-- The data follows --

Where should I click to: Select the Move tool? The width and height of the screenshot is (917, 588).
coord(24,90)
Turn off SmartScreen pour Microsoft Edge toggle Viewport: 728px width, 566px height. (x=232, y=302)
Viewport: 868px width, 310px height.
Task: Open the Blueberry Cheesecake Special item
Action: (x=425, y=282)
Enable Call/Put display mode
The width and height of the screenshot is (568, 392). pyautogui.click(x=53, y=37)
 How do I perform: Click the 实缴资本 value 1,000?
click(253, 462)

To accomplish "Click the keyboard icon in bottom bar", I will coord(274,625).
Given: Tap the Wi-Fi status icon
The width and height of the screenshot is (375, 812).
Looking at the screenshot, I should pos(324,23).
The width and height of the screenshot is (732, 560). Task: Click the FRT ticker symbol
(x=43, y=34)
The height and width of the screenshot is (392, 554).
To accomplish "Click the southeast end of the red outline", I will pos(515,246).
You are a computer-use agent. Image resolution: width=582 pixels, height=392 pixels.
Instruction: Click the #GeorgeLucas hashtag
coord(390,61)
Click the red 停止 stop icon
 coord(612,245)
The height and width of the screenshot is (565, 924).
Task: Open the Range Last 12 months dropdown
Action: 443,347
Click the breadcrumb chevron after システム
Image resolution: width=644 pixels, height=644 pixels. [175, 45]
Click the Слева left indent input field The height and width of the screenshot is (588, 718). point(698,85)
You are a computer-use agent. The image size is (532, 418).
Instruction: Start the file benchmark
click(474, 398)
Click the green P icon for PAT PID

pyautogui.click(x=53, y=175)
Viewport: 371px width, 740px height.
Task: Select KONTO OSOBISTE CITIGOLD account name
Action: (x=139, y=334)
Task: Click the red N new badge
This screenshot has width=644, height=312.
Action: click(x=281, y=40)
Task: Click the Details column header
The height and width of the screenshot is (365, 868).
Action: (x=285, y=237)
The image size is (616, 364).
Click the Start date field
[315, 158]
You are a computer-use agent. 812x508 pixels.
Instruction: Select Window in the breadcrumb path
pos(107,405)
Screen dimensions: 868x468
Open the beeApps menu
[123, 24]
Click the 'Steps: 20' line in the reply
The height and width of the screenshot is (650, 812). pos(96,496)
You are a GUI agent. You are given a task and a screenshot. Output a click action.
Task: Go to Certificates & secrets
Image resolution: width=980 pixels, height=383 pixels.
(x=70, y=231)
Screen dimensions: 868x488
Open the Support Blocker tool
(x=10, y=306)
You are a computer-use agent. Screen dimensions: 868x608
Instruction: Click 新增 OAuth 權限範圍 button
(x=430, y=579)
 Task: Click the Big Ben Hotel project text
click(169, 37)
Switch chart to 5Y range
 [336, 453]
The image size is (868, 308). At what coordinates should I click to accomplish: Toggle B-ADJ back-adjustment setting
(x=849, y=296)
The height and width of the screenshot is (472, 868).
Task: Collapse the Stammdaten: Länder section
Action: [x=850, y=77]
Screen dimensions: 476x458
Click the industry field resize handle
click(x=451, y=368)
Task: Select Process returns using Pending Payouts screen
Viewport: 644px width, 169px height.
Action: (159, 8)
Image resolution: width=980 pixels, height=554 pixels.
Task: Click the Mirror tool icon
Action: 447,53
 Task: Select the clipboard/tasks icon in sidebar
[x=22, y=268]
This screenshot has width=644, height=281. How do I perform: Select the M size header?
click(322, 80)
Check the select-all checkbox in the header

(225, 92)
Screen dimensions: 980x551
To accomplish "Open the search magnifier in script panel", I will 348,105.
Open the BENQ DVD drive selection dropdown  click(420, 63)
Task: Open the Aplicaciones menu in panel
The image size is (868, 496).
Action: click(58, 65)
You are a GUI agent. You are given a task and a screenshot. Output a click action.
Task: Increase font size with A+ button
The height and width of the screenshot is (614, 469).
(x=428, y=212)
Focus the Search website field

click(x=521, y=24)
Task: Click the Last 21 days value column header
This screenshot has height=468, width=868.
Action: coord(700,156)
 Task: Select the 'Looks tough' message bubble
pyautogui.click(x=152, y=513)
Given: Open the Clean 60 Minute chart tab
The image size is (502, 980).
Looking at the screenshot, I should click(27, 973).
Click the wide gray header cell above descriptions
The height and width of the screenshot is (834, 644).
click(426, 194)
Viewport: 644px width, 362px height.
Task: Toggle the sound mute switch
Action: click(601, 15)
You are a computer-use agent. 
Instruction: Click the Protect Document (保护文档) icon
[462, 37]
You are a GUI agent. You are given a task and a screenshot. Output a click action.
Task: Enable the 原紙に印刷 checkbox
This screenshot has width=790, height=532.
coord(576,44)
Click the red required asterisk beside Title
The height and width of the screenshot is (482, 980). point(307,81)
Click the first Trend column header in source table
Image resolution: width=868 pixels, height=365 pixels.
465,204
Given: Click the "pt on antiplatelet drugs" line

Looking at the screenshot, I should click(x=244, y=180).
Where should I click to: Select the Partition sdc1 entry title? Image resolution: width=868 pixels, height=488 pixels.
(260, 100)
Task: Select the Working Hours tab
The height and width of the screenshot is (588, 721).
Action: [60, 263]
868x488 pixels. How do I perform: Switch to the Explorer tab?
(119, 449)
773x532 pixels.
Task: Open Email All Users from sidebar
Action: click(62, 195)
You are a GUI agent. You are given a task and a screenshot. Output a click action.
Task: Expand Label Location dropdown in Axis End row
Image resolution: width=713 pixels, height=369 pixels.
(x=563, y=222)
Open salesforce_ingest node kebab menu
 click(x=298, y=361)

-- The data concluded --

How to complete this task: Each line above with the string "panel" in it should be located and copied.

Answer box:
To accomplish "Open the search magnifier in script panel", I will 348,105.
Task: Open the Aplicaciones menu in panel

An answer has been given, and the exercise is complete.